▸ **Page extract**:
[Start of section]
From the archives: Castlebar Brother told of Indian Ocean cyclone in 1948

By Tom Gillespie

SEVENTY-six years ago - February 1948 -The Connaught Telegraph published a Castlebar man’s letter from the East.

Brother Basil Kelly, of the De La Salle Order, son of the late Mr. L.J. Kelly, Springfield, Castlebar, who was teaching in St. Joseph’s College, Cureplpe, Mauritius, furnished the newspaper with the following account of a terrible cyclone that ravaged the island of Reunion.

He wrote: Our little island of Mauritius, in the Indian Ocean, due north-east of Madagascar, with a population of 450,000 souls, feels grateful to God it was spared the deaths or damage caused by the worst cyclone in history, which visited its lovely sister isle of Reunion on January 26 and 27, 1948.

On Friday, the 22nd, radio messages warned Mauritius to take all precautions as there was a cyclone 400 miles away, striking west at 25 miles an hour.
[End of section]
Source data
[Start of section]
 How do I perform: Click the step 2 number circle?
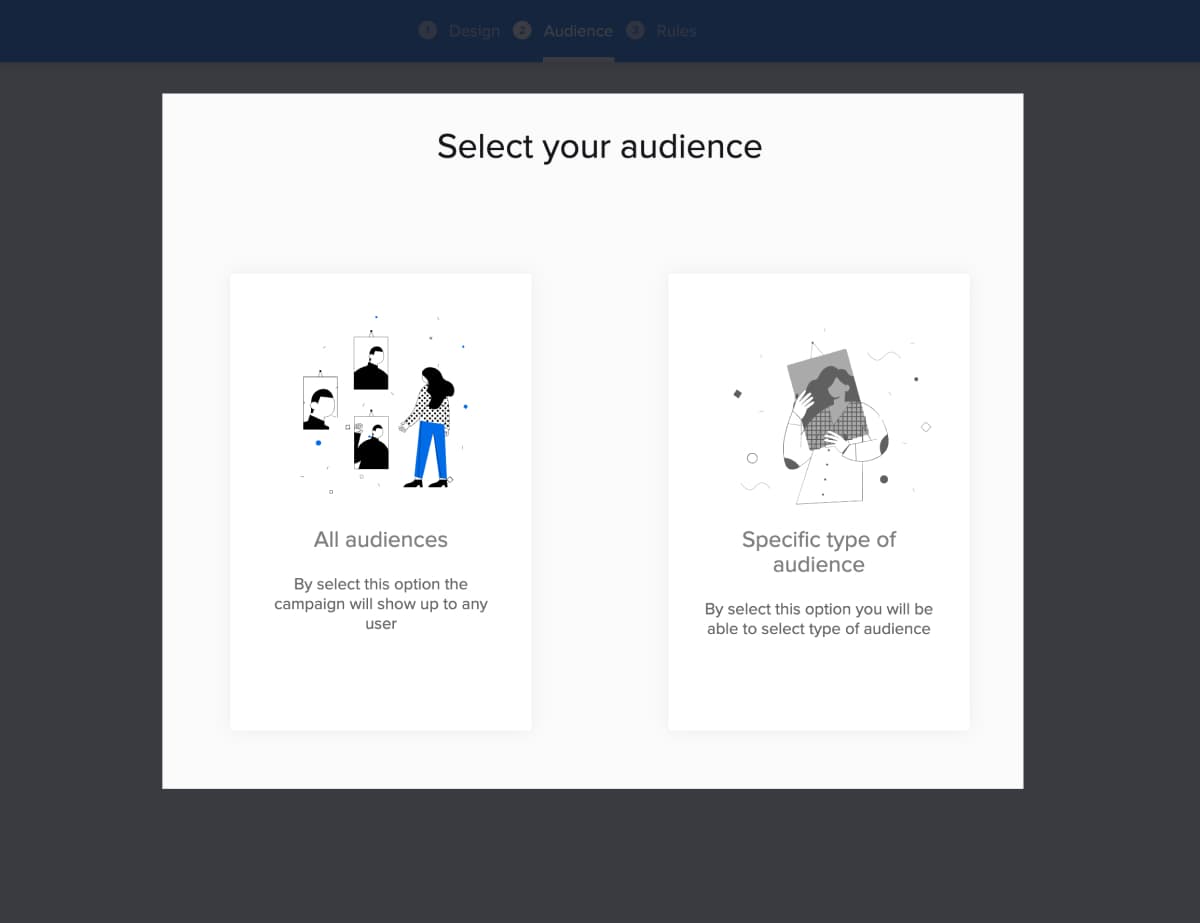[522, 31]
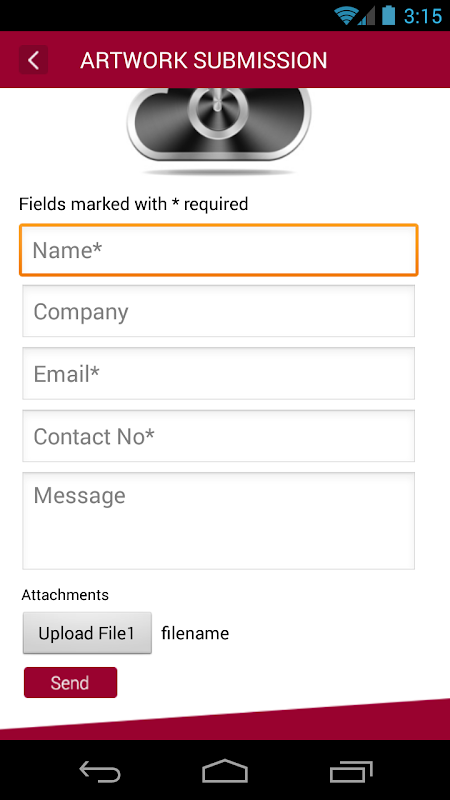Tap the clock showing 3:15
The height and width of the screenshot is (800, 450).
point(422,16)
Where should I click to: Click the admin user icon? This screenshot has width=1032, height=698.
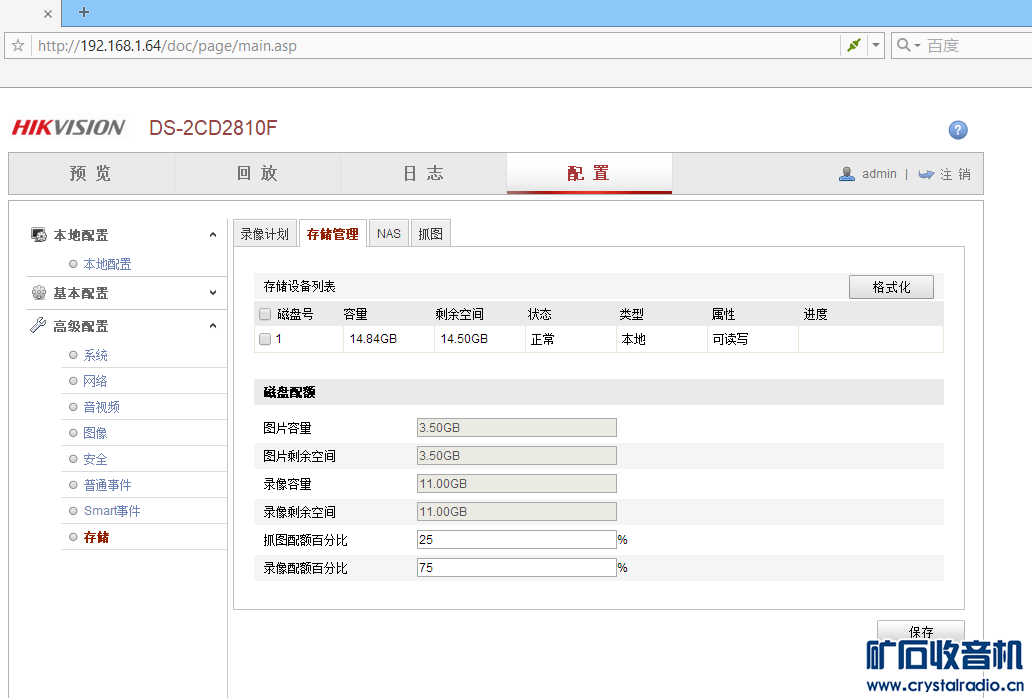click(847, 174)
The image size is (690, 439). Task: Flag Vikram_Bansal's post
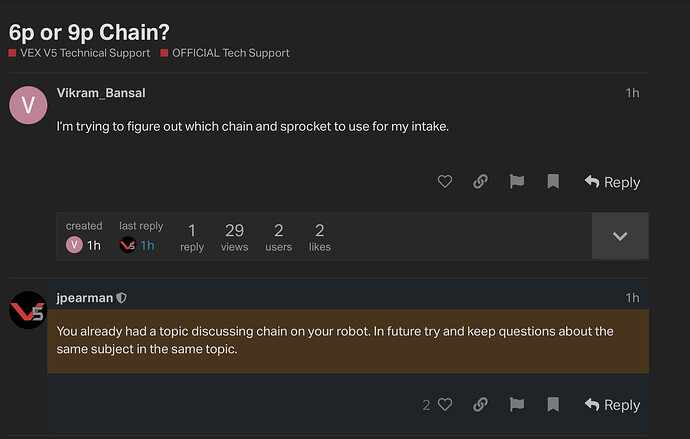click(x=516, y=182)
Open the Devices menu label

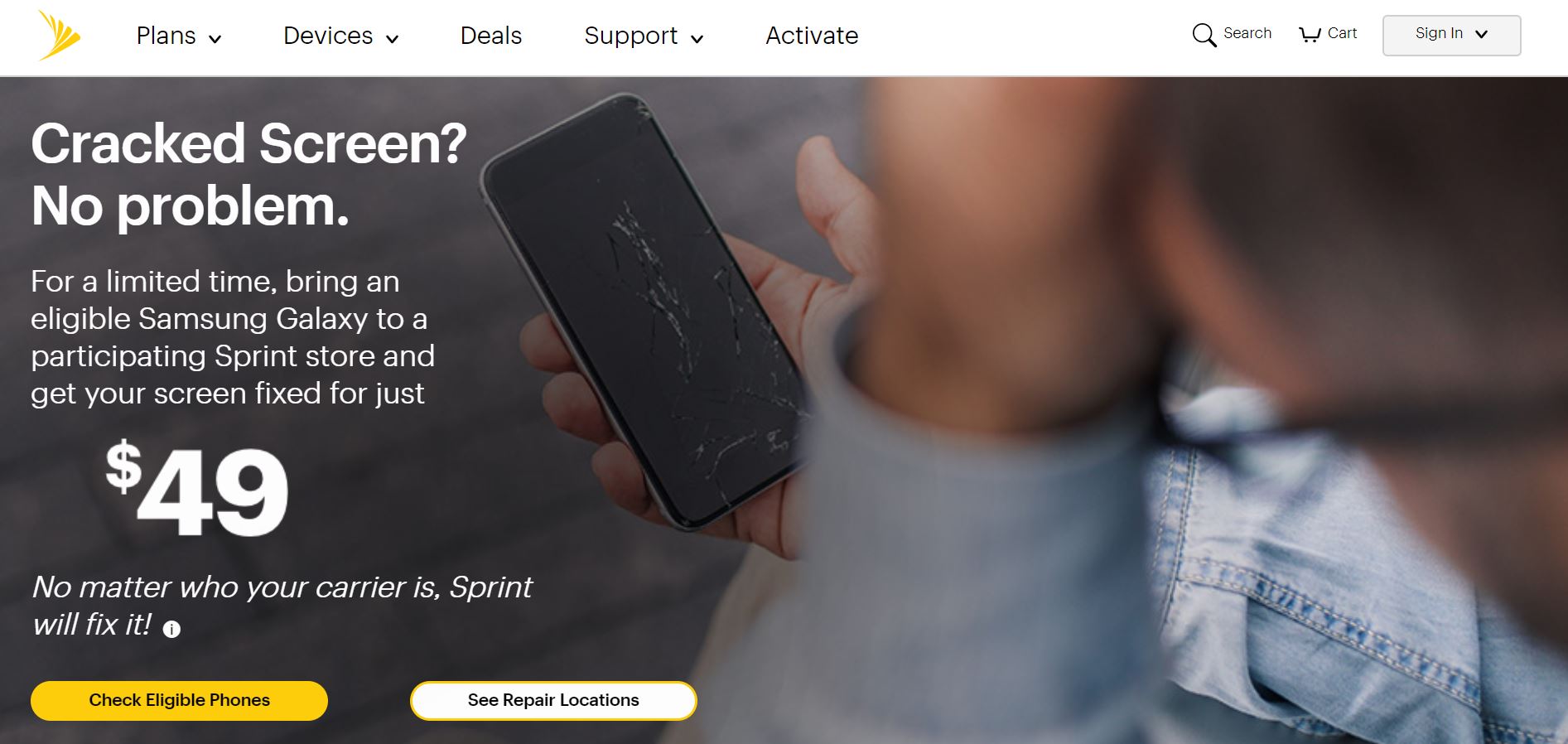328,36
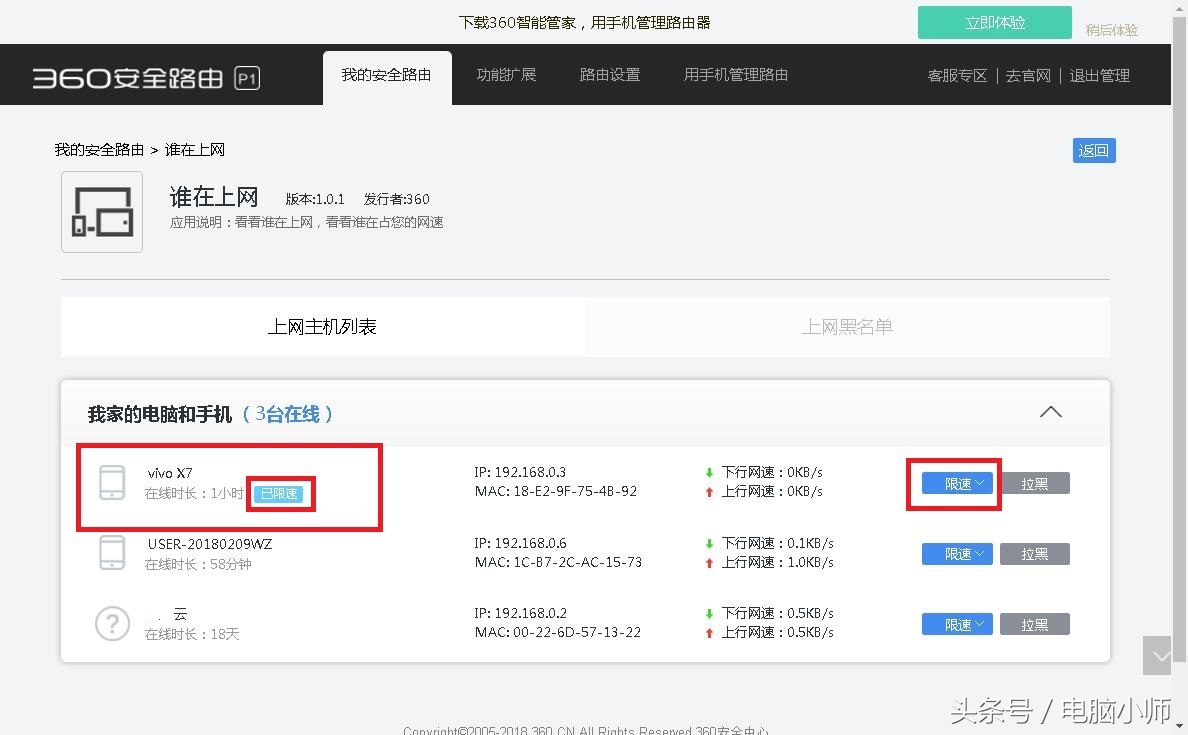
[End of section]
▸ **Instructions**:
1. Rewrite the paragraph of the archive article that begins "He wrote: Our little island" as a short list that keeps its main facts.
2. Resume the archive article about the 1948 cyclone, continuing from its final sentence.

▸ **Activity answers**:
1.
- Mauritius lies in the Indian Ocean, due north-east of Madagascar, and has a population of 450,000.
- The island feels grateful to God that it was spared any deaths or damage.
- The worst cyclone in history struck its sister isle of Reunion on January 26 and 27, 1948.

2.
All Saturday, Sunday and Monday torrential rains fell incessantly, accompanied by winds blowing at 40 miles an hour.

On Sunday afternoon the cyclone was 100 miles off the coast, having the previous day passed and ravaged the little island of St. Brandon, a dependency of Mauritius, with a population of 3,000.

News received later told of many deaths and extensive damage here. Then the good news came through that for the present there was no danger for Mauritius as the cyclone had seeped south.

On Monday and Tuesday, January 26 and 27, Reunion, with its population of 200,000 and about 100 miles from Mauritius, was hit by the full force of the cyclone.

The velocity of the wind here attained 200 miles per hour. In a few hours all means of communications with the exterior and interior were completely out of gear.

Even now, after a full week, Radio St. Denis is still silent. Whole villages were laid in ruins, scores of houses were carried away by the wind, while hundreds are buried in the ruins.

For three days the island, entirely at the mercy of the cyclone, was isolated in the extreme.

Rivers overflowed and in the floods could be seen the numerous bodies of drowned people as well as uprooted trees and costly pieces of furniture.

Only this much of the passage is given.